Che cosa è successo a Niscemi dal punto di vista geologico? Perché e come è avvenuta la frana? Come mai si parla di frana a scorrimento e perché si è verificato un distacco di quasi 25 metri lungo un fronte di quattro chilometri? Potrà ripetersi? Domande che abbiamo posto a uno dei massimi esperti di frane, il geologo Fausto Guzzetti, ora ricercatore del CNR-Imati e autore di oltre 150 pubblicazioni, oltre ad essere ex direttore dell'istituto di ricerca per la protezione idrogeologica e socio dell’Accademia Nazionale dei Lincei. Conoscere quanto accaduto in Sicilia è fondamentale, in un'italia con 1200 frane sotto costante monitoraggio, per adattarsi e pianificare in vista del futuro: le stesse condizioni geologiche di Niscemi infatti, riguardano molte altre città dello Stivale.
In maniera semplice, cosa è accaduto a Niscemi dal punto di vista geologico?
“A Niscemi c’è una condizione geologica semplice: il territorio è fatto di strati di sabbie che costituiscono la trave del tabulato su cui è fondato il paese.
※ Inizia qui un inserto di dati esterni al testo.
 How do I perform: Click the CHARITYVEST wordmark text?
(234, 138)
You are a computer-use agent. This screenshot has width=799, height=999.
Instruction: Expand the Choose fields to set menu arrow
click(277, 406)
Sotto quella “trave” ci sono dei depositi argillosi. Questi depositi sono tipicamente più deboli e sono anche impermeabili a differenza delle sabbie permeabili. Per cui in casi di grandi quantità d’acqua, come accaduto, è come se avessimo messo una spugna sopra lo strato di argille: hanno iniziato a bagnarsi anche loro e a diminuire le loro caratteristiche meccaniche e, di conseguenza, ad innescare la frana, collegata allo scorrimento fra i due strati”.